* REQUIREMENTS
Answer these questions from the passage on the proposed licensing regime:
1. On what date did the informal consultation on the Government's proposals close?
2. Which two regulators are named as models for the sector-specific regulator?
3. According to MEPUK's current understanding, what else is HM Treasury considering introducing?

* PROVIDED PASSAGE
+ + +

4.0.2 To this end MEPUK made a submission
detailing its concerns to HM Treasury as part of the informal
consultation on the Government's proposals which closed on 5 June.
4.0.3 Summaries of our main concerns are
described in the following sections.
4.2 Nature of Proposed Licensing Regime
4.2.1 In seeking to frame a response to
the proposed establishment of a licensing regime MEPUK is hampered
by the fact that no detailed proposal has yet been issued by HM
Treasury to which we can frame an informed response.
4.2.2 Two possible structures have been
mooted.
4.2.3 The report on Competition in UK Banking
suggested that a sector-specific utility type regulator in the
mould of Oftel or Ofgem was envisaged, with on-going rule making
powers to police the activities of those companies active in the
payment services industry.
4.2.4 MEPUK's current understanding is,
that although no options have yet been ruled out by HM Treasury,
they are also considering introducing class licences to cover
participation in payment card schemes.

+ + +

* DATA EXTRACT

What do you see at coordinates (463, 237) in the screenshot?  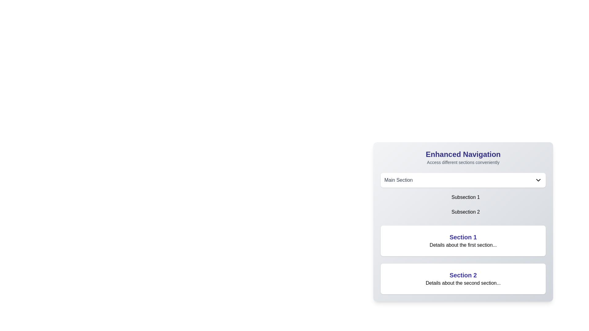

+ + +

* THE COMPLETED TASK
1. 5 June.
2. Oftel and Ofgem.
3. Class licences to cover participation in payment card schemes.